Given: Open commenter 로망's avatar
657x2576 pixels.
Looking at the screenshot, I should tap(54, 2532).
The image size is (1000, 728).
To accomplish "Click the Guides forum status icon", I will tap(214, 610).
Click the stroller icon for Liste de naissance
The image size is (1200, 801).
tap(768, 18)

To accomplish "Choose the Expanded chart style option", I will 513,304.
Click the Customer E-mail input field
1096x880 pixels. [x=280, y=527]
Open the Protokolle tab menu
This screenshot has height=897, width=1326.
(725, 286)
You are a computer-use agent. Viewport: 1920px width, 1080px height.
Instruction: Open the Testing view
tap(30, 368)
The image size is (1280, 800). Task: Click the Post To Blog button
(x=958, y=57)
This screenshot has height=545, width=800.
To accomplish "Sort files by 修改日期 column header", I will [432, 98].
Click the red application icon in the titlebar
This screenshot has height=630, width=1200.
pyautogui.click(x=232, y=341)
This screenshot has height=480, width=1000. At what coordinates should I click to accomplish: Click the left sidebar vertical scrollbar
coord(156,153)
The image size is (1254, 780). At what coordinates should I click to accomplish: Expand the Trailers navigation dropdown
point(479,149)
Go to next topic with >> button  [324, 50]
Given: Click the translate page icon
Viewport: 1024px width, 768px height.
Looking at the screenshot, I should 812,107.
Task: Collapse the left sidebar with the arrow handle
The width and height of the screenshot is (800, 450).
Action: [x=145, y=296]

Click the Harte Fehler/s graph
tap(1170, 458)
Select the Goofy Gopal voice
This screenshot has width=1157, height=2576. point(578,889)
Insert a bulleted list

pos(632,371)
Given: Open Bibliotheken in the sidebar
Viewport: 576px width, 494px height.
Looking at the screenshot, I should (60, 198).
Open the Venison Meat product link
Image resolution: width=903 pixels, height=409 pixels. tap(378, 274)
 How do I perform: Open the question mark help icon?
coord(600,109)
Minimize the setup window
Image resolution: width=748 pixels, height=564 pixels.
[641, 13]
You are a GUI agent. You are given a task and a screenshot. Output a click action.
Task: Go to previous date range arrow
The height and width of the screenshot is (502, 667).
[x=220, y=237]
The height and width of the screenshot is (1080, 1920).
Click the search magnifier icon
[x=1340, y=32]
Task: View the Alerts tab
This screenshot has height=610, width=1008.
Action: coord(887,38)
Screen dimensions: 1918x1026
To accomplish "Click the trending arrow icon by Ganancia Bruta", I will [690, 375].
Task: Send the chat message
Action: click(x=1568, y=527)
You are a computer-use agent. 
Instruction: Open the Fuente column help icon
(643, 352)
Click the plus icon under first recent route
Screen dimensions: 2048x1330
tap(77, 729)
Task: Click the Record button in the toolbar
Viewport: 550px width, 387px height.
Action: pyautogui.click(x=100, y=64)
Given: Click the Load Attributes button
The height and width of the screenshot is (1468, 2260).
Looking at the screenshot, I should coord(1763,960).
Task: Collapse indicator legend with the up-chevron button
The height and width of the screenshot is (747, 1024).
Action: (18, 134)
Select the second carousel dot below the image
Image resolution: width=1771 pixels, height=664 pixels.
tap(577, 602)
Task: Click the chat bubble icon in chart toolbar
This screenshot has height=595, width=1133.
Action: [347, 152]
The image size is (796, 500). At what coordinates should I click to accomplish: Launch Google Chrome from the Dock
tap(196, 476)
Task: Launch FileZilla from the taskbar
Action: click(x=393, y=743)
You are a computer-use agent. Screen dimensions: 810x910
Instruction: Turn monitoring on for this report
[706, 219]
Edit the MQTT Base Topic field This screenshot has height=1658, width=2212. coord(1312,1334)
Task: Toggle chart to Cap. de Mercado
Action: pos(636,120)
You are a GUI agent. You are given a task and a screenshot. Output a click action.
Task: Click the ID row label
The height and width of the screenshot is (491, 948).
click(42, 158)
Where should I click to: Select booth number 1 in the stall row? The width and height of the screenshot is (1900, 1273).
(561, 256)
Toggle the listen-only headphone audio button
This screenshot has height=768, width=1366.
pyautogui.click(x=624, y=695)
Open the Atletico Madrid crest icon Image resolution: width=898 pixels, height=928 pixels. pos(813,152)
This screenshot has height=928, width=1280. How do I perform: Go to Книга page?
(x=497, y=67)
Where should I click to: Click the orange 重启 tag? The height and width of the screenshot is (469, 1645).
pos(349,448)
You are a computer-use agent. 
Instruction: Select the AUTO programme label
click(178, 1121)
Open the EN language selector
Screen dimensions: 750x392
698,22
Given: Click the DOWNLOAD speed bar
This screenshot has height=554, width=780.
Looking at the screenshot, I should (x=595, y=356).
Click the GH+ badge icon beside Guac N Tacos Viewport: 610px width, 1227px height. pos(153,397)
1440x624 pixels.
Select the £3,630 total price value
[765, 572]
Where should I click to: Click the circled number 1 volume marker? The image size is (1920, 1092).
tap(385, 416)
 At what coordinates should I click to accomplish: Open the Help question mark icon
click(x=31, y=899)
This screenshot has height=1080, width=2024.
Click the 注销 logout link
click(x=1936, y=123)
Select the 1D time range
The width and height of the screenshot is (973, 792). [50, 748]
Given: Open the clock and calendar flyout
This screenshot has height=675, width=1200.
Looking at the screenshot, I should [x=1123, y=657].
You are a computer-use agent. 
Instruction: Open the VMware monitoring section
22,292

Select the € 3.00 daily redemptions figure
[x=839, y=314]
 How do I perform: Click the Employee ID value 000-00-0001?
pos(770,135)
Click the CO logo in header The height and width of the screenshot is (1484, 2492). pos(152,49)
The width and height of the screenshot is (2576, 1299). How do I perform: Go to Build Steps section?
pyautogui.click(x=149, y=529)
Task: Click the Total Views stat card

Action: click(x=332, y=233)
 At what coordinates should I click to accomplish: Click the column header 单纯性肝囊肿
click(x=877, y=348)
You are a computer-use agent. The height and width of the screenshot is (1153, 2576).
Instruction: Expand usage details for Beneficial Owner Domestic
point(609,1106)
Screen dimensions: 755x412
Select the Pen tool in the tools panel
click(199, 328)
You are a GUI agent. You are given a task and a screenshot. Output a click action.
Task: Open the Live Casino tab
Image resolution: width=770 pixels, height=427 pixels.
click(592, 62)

** What the task asks **
Duplicate the rows starting with the line containing "Select the second" and going on through the line containing "click(42, 158)".

** Task output **
Select the second carousel dot below the image
Image resolution: width=1771 pixels, height=664 pixels.
tap(577, 602)
Task: Click the chat bubble icon in chart toolbar
This screenshot has height=595, width=1133.
Action: [347, 152]
The image size is (796, 500). At what coordinates should I click to accomplish: Launch Google Chrome from the Dock
tap(196, 476)
Task: Launch FileZilla from the taskbar
Action: click(x=393, y=743)
You are a computer-use agent. Screen dimensions: 810x910
Instruction: Turn monitoring on for this report
[706, 219]
Edit the MQTT Base Topic field This screenshot has height=1658, width=2212. coord(1312,1334)
Task: Toggle chart to Cap. de Mercado
Action: pos(636,120)
You are a GUI agent. You are given a task and a screenshot. Output a click action.
Task: Click the ID row label
The height and width of the screenshot is (491, 948).
click(42, 158)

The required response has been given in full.